Dataset entries:
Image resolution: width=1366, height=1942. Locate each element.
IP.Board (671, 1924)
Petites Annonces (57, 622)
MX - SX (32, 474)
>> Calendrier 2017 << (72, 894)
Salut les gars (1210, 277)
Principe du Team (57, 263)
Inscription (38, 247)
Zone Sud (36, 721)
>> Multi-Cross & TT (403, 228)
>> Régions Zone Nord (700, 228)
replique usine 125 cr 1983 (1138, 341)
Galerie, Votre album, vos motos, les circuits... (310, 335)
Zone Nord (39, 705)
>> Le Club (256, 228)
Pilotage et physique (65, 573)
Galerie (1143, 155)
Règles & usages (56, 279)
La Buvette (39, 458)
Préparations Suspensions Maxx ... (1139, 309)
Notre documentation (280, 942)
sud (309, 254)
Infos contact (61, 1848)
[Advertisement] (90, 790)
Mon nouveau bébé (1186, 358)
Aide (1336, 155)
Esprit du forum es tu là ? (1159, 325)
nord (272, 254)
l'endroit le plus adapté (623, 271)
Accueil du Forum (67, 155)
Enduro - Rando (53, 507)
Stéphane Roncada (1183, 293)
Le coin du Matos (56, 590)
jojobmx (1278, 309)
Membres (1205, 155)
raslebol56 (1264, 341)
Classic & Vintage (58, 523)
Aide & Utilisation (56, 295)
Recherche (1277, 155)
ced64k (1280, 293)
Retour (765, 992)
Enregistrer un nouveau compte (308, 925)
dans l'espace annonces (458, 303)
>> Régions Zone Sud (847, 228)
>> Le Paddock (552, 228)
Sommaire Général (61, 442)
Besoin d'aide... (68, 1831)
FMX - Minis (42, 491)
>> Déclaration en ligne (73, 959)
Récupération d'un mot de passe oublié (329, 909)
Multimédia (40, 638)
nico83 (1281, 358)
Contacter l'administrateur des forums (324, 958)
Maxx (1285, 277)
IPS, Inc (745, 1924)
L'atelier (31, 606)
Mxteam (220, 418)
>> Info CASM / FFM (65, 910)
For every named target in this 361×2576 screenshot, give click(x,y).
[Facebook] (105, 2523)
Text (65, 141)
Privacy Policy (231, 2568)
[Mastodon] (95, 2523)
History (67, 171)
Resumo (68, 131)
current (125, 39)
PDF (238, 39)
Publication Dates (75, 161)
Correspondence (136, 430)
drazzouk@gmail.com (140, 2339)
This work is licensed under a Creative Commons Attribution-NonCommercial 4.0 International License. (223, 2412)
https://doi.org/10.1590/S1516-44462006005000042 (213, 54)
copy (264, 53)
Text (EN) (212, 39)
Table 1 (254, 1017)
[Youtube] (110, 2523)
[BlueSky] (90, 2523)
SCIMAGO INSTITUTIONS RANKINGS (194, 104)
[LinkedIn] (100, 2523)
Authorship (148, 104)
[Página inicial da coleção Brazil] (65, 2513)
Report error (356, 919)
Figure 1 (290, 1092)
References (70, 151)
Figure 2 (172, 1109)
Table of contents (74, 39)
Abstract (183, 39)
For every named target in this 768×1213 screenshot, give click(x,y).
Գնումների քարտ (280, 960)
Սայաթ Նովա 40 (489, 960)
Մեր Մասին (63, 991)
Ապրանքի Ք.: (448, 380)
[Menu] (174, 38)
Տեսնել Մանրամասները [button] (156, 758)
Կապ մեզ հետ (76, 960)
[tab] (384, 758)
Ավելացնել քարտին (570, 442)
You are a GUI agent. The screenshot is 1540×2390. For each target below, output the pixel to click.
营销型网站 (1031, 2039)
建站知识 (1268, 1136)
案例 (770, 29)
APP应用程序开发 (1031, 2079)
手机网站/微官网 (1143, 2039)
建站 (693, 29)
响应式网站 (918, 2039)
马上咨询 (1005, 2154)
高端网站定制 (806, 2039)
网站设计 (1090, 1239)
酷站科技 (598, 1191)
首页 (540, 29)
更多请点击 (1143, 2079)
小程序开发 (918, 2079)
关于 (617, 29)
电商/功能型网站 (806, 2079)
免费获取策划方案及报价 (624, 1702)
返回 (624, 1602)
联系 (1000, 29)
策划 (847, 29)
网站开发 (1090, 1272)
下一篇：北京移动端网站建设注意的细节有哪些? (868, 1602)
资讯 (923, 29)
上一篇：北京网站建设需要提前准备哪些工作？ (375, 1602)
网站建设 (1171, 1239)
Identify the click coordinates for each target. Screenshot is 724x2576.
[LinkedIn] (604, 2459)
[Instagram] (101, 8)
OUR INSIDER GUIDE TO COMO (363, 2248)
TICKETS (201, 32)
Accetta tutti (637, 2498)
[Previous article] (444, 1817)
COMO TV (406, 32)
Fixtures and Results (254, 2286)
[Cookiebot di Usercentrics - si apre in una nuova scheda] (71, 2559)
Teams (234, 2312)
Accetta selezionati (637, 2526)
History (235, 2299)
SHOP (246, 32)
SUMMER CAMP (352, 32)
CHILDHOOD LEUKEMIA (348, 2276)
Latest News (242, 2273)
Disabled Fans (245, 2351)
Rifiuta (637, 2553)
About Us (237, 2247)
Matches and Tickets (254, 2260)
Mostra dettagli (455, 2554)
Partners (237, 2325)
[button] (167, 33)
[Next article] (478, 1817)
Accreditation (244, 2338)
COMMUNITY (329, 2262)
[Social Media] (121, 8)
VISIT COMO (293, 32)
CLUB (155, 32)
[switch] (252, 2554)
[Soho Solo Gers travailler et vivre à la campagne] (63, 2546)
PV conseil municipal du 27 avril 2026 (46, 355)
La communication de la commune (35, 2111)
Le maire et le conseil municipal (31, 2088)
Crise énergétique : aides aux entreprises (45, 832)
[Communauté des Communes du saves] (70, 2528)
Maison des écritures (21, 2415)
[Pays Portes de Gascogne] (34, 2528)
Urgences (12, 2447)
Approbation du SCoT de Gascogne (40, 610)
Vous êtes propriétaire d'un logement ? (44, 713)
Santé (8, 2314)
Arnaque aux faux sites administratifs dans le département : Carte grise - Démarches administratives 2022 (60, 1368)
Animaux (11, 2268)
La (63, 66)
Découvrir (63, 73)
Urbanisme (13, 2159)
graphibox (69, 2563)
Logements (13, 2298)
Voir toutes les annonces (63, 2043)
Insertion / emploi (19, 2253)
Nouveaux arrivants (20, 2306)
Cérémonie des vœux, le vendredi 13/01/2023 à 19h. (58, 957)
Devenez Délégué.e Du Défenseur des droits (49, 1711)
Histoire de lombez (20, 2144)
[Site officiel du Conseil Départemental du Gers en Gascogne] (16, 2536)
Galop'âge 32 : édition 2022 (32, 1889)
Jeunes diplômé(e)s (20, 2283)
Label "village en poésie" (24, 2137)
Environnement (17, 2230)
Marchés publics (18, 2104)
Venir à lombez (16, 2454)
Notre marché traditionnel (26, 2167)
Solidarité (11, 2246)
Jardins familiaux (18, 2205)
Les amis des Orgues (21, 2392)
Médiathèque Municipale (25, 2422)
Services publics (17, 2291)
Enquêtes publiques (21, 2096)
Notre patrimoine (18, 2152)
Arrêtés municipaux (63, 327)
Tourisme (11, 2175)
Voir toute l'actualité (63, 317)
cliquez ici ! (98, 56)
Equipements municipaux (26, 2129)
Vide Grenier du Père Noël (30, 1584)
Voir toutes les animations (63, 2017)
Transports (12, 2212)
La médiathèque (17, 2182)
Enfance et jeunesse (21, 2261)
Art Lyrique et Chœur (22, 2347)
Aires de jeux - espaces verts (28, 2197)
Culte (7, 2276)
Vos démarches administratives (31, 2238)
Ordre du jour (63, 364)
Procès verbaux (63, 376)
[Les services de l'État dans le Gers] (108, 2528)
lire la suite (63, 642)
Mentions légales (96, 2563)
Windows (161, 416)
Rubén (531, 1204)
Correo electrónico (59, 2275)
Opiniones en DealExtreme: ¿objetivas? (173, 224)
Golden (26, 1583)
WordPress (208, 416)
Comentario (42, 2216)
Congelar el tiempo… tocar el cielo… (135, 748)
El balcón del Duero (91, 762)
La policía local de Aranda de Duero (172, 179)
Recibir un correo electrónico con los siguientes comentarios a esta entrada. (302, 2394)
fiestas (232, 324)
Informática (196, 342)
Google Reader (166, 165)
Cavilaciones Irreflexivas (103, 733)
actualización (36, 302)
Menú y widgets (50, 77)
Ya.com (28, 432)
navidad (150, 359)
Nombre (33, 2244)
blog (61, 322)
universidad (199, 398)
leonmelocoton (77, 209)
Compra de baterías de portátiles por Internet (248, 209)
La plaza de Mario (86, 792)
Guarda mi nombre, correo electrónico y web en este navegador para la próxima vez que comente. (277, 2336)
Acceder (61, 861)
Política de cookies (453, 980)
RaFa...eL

> What is needed:
Give back, exactly as written, the stretch from the line with "Text (EN) (212, 39)" through the line with "Crise énergétique : aides", and no other lines from the records above.

> Response for this exercise:
Text (EN) (212, 39)
Table 1 (254, 1017)
[Youtube] (110, 2523)
[BlueSky] (90, 2523)
SCIMAGO INSTITUTIONS RANKINGS (194, 104)
[LinkedIn] (100, 2523)
Authorship (148, 104)
[Página inicial da coleção Brazil] (65, 2513)
Report error (356, 919)
Figure 1 (290, 1092)
References (70, 151)
Figure 2 (172, 1109)
Table of contents (74, 39)
Abstract (183, 39)
For every named target in this 768×1213 screenshot, give click(x,y).
Գնումների քարտ (280, 960)
Սայաթ Նովա 40 (489, 960)
Մեր Մասին (63, 991)
Ապրանքի Ք.: (448, 380)
[Menu] (174, 38)
Տեսնել Մանրամասները [button] (156, 758)
Կապ մեզ հետ (76, 960)
[tab] (384, 758)
Ավելացնել քարտին (570, 442)
You are a GUI agent. The screenshot is 1540×2390. For each target below, output the pixel to click.
营销型网站 (1031, 2039)
建站知识 (1268, 1136)
案例 (770, 29)
APP应用程序开发 (1031, 2079)
手机网站/微官网 (1143, 2039)
建站 (693, 29)
响应式网站 (918, 2039)
马上咨询 (1005, 2154)
高端网站定制 (806, 2039)
网站设计 (1090, 1239)
酷站科技 (598, 1191)
首页 (540, 29)
更多请点击 (1143, 2079)
小程序开发 (918, 2079)
关于 (617, 29)
电商/功能型网站 (806, 2079)
免费获取策划方案及报价 (624, 1702)
返回 (624, 1602)
联系 (1000, 29)
策划 (847, 29)
网站开发 (1090, 1272)
下一篇：北京移动端网站建设注意的细节有哪些? (868, 1602)
资讯 (923, 29)
上一篇：北京网站建设需要提前准备哪些工作？ (375, 1602)
网站建设 (1171, 1239)
Identify the click coordinates for each target. Screenshot is 724x2576.
[LinkedIn] (604, 2459)
[Instagram] (101, 8)
OUR INSIDER GUIDE TO COMO (363, 2248)
TICKETS (201, 32)
Accetta tutti (637, 2498)
[Previous article] (444, 1817)
COMO TV (406, 32)
Fixtures and Results (254, 2286)
[Cookiebot di Usercentrics - si apre in una nuova scheda] (71, 2559)
Teams (234, 2312)
Accetta selezionati (637, 2526)
History (235, 2299)
SHOP (246, 32)
SUMMER CAMP (352, 32)
CHILDHOOD LEUKEMIA (348, 2276)
Latest News (242, 2273)
Disabled Fans (245, 2351)
Rifiuta (637, 2553)
About Us (237, 2247)
Matches and Tickets (254, 2260)
Mostra dettagli (455, 2554)
Partners (237, 2325)
[button] (167, 33)
[Next article] (478, 1817)
Accreditation (244, 2338)
COMMUNITY (329, 2262)
[Social Media] (121, 8)
VISIT COMO (293, 32)
CLUB (155, 32)
[switch] (252, 2554)
[Soho Solo Gers travailler et vivre à la campagne] (63, 2546)
PV conseil municipal du 27 avril 2026 (46, 355)
La communication de la commune (35, 2111)
Le maire et le conseil municipal (31, 2088)
Crise énergétique : aides aux entreprises (45, 832)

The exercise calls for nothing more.